When a person’s own immune cells start to attack the insulating layer, known as myelin, that covers the neurons and aids communication, it marks the onset of Multiple Sclerosis. The immune cells also attack the oligodendrocytes that synthesize myelin. The result is demyelination of neurons; and eventual deterioration of the nerve axons. The neurons of the central nervous system, constituting the optic nerves, brain, and the spinal cord, get severely injured and multiple scar tissues form on the damaged areas on nerves. Hence, the name “multiple sclerosis” with sclerosis meaning scar tissue.
Unfortunately, there is no cure for multiple sclerosis at the moment. The MS modifying drugs only work to prevent the progression of the disease, but cannot reverse it. Instead, the drugs mostly modulate the immune system to avoid further attacks or treat symptoms such as fatigue, pain, and bladder issues that are caused by the damage.
Considering the urgent need for effective treatments, particularly for those with more progressive forms of MS, it is important that the potential of all types of cell therapies must be explored. Multiple sclerosis experts are welcoming a groundbreaking treatment that shows promise for some people with the disease. It uses harvested Stem Cells to reset the patient’s immune systems and reverse some of the symptoms.
Can stem cell therapy be a cure?
Well, we don’t know that yet. But there is certainly a high possibility.

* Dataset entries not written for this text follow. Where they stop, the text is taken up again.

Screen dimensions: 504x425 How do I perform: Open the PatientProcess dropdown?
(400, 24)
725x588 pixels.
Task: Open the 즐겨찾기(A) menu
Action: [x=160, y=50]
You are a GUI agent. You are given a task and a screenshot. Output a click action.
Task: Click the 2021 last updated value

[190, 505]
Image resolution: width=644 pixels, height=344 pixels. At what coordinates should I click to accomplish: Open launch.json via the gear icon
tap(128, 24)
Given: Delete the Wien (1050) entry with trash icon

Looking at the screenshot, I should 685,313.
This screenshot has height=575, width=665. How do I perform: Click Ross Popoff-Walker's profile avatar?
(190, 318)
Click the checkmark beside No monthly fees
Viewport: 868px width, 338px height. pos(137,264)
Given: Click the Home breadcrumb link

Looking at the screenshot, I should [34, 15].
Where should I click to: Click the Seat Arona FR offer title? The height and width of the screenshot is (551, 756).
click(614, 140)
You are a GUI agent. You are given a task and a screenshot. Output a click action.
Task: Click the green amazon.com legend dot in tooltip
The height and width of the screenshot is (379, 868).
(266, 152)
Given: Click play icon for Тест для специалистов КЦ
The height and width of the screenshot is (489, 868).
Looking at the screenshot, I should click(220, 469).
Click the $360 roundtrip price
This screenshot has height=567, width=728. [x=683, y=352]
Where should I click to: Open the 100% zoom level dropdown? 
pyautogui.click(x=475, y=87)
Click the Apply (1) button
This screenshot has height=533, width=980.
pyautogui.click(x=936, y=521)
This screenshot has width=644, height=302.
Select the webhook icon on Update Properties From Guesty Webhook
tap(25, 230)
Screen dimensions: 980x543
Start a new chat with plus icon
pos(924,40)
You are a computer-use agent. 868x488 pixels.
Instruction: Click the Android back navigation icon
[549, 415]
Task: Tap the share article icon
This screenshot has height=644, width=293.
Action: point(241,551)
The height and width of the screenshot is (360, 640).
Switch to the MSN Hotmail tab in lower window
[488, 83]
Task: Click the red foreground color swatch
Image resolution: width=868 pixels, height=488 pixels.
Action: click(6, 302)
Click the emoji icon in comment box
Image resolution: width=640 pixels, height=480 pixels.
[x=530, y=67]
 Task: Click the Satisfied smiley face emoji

Many studies have concluded that a form of human stem cell therapy is more effective at treating multiple sclerosis than the best of the MS medications being used currently.
The treatment is called an autologous hematopoietic stem cell transplant (AHSCT, sometimes also shortened to HSCT). The procedure aims to suppress active disease and to prevent further disability by removing disease-causing cells and resetting the immune system.
The procedure has not yet been approved by U.S. FDA, however early results are encouraging.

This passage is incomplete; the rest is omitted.